ココット村への帰り道で、ジュンキはクレハにザラムレッドと話したことを全て打ち明けた。
クレハはその話を真剣に聞き、じっくり考えてから口を開いた。
「ミラルーツが人を滅ぼすって決めるくらい、竜が殺されている。それを止めようとしたミラルーツを、私たちは殺してしまった。…このまま放っておいたら、私達はシュレイド王国軍の行動を助けただけになっちゃう。私たち竜人は、責任を持ってシュレイド王国軍を止めないといけないと思う…」
クレハは不安そうにジュンキを見上げてくる。そんなクレハに向かって、ジュンキはしっかりと頷いて見せた。
「俺も同じ考えだよ。俺たち竜人の役目は、まだ終わっていないんだ」
ジュンキの言葉に、クレハはしっかり頷いたのだった。
その日の夜。夕食を終えたジュンキとクレハは家に戻ると、村のそばを流れる川岸に並んで座った。
川の流れに耳を傾け、大地を照らす月を見上げる。
「…静かだね」
クレハは上体を傾けてジュンキに体重を預けると、そっと口を開いて呟いた。ジュンキは小さく首を縦に振って返事とする。
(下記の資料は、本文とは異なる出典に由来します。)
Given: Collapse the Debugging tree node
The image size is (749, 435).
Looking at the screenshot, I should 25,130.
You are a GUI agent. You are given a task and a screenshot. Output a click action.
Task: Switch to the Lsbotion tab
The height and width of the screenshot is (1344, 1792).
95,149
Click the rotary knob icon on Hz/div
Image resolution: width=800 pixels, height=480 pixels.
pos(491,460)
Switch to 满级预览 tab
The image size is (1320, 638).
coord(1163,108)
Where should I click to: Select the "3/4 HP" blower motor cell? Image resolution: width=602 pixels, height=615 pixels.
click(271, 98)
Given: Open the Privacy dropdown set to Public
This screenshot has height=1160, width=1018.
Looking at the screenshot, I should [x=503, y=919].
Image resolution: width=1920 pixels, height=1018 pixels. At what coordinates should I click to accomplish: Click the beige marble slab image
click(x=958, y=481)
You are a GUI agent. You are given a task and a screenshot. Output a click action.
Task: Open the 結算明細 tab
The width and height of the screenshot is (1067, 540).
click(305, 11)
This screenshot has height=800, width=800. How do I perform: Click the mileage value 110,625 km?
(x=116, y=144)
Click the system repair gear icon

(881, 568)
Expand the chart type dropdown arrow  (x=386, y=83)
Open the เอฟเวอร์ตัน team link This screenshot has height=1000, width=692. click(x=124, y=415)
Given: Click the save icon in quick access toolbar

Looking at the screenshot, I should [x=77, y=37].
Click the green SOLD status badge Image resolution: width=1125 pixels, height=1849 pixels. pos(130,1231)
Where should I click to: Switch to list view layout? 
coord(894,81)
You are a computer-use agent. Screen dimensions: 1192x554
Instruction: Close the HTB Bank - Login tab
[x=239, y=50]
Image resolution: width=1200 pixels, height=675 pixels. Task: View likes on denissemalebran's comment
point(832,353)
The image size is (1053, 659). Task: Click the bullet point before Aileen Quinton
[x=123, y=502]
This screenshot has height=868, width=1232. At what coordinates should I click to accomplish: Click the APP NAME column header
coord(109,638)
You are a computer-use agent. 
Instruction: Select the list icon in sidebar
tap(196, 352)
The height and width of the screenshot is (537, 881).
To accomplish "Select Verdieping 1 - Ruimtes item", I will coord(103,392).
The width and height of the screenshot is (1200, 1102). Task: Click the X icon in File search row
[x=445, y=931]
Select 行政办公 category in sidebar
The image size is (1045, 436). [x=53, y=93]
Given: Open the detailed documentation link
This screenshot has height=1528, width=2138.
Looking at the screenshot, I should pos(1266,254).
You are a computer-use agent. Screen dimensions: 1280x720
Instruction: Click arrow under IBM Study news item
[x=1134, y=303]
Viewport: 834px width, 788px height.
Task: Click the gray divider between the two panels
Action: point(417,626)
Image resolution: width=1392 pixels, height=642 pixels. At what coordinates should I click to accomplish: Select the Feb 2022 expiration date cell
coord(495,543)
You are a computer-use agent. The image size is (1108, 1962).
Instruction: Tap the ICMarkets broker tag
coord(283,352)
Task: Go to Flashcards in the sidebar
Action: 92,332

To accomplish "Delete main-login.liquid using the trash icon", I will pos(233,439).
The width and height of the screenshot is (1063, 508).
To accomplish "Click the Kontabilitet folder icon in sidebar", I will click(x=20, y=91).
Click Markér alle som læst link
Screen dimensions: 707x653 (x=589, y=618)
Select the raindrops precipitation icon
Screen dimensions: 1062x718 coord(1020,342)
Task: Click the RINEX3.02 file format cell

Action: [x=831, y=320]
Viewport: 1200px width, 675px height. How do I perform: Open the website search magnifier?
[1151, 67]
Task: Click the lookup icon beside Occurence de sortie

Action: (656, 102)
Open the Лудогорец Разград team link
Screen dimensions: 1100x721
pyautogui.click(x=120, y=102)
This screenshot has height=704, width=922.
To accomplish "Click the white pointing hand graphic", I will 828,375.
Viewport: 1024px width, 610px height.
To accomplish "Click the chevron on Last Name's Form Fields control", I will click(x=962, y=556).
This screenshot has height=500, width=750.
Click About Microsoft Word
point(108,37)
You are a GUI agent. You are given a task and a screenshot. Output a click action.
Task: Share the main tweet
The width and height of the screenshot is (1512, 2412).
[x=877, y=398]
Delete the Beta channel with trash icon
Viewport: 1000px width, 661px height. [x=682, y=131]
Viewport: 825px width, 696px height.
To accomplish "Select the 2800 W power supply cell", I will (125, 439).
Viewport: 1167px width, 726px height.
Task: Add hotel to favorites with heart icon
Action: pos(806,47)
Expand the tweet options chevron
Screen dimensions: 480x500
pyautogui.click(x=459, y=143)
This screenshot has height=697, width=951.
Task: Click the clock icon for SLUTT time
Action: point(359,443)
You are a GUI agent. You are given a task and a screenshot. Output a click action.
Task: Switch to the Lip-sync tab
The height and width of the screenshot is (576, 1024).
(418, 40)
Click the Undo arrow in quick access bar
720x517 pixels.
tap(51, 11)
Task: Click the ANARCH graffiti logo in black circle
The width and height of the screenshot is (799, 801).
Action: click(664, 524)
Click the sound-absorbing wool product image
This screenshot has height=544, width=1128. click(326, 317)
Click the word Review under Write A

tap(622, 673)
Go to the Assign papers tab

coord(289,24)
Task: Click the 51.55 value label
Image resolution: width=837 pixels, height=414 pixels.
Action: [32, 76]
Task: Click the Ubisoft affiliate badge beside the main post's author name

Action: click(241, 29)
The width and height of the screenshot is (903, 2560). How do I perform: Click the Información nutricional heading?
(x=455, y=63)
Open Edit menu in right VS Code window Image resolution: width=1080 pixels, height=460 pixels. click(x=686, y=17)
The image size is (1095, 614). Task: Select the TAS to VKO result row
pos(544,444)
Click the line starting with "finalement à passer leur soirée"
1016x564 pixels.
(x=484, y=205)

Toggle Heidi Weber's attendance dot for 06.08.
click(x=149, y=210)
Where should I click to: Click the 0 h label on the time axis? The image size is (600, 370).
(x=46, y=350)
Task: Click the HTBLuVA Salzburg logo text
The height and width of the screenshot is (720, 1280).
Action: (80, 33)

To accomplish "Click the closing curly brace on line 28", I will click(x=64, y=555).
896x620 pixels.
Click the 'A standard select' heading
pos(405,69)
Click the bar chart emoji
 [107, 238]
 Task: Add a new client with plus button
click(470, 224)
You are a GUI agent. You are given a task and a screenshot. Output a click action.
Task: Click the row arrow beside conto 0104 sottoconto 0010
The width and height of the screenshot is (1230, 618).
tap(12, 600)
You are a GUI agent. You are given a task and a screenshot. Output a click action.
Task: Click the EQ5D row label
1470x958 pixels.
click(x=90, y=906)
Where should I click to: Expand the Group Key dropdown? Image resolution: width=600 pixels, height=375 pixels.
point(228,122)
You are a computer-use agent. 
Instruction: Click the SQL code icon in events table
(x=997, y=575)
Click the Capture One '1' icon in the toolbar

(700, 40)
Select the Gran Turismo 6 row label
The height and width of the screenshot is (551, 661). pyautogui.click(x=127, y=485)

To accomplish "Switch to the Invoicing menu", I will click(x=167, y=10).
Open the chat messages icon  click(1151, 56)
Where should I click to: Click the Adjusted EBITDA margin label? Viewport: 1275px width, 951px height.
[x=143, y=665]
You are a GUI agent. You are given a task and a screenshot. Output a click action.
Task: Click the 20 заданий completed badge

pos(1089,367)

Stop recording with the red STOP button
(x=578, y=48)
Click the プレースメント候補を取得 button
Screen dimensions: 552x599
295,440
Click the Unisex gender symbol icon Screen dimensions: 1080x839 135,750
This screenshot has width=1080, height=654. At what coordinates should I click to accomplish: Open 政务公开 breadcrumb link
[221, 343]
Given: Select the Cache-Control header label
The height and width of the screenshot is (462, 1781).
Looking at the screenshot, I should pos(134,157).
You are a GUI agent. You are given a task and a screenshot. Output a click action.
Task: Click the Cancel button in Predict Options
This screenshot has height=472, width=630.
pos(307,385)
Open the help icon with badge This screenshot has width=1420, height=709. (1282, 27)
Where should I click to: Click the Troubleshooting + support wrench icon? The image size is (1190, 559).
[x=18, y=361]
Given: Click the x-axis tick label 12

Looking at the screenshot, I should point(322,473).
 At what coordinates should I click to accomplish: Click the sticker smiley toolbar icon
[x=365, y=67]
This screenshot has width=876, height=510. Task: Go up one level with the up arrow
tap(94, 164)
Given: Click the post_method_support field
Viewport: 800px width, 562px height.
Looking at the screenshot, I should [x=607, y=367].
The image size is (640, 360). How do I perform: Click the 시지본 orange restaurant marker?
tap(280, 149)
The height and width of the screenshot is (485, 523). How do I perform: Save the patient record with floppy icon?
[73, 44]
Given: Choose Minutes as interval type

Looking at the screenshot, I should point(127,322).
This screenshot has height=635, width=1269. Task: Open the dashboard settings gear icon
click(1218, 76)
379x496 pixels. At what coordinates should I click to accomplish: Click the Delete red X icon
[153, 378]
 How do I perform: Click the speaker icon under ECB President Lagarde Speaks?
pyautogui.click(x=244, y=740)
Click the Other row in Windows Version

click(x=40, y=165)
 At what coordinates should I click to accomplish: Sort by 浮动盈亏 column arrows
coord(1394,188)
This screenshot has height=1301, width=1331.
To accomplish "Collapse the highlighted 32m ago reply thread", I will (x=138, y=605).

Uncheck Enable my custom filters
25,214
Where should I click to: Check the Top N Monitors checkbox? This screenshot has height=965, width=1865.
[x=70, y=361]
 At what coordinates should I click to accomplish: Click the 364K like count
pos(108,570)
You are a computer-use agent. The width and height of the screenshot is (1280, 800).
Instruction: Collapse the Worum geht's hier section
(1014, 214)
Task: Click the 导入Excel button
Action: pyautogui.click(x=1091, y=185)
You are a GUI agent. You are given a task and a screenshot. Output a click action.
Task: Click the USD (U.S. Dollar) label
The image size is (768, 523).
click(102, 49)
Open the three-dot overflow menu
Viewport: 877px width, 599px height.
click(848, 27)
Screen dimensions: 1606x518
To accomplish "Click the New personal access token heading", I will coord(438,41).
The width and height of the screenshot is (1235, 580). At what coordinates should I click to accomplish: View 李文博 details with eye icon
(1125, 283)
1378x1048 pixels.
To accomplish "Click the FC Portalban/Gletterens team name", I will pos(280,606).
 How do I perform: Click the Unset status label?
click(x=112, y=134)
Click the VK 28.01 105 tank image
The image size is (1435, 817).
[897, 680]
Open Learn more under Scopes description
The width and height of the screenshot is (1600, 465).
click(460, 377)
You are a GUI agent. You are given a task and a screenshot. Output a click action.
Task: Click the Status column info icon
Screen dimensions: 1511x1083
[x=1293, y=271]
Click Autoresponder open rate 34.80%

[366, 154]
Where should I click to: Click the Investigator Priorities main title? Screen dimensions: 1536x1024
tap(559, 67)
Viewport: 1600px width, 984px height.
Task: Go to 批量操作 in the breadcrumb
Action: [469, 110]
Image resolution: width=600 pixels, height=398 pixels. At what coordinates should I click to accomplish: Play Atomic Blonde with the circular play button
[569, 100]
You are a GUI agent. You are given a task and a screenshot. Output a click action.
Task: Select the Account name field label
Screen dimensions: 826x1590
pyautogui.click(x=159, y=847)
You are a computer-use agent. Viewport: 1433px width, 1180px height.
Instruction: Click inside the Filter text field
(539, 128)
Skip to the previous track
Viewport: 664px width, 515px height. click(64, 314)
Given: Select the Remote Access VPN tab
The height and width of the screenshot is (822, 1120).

「こう言ったらなんだけど…。私、このままジュンキと静かに暮らしたい…。竜人とか、世界の均衡とか、全部忘れて…」
ジュンキはクレハの肩を支えるように手を乗せてから口を開く。
「そうだな…。俺もそう思うよ、クレハ…。だけど…」
ジュンキの言葉にクレハは顔を上げ、ジュンキと視線を交わらせる。
「だけど、俺たちがやらないと…」
「…そうだね。早くシュレイド王国軍との因縁を解消して、静かに暮らそう?」
「もちろん。街を出るとき、シュレイド王国軍に関することを調べてくれとベッキーにお願いしたんだから、今は連絡を待とう。焦ってもいいことなんか無い」
「そうだね。ん~、待つ時間は長いなぁ。でも、ジュンキと一緒に過ごす時間はあっという間なんだよね。不思議」
クレハの微笑む顔を優しく見つめながら、ジュンキは重たい口を開いた。
「…シュレイド王国軍が動き出したら、また忙しくなる。今という時間を大切にしような」
「…うん」
クレハはそう言って立ち上がった。
「そろそろ朝食の準備をしないと。明日の朝も食べてくれるでしょ?」
「もちろん」
ジュンキとクレハは手を繋いで家に入る。ココット村の新婚夫婦は、今日も平和だった一日を終えるのであった。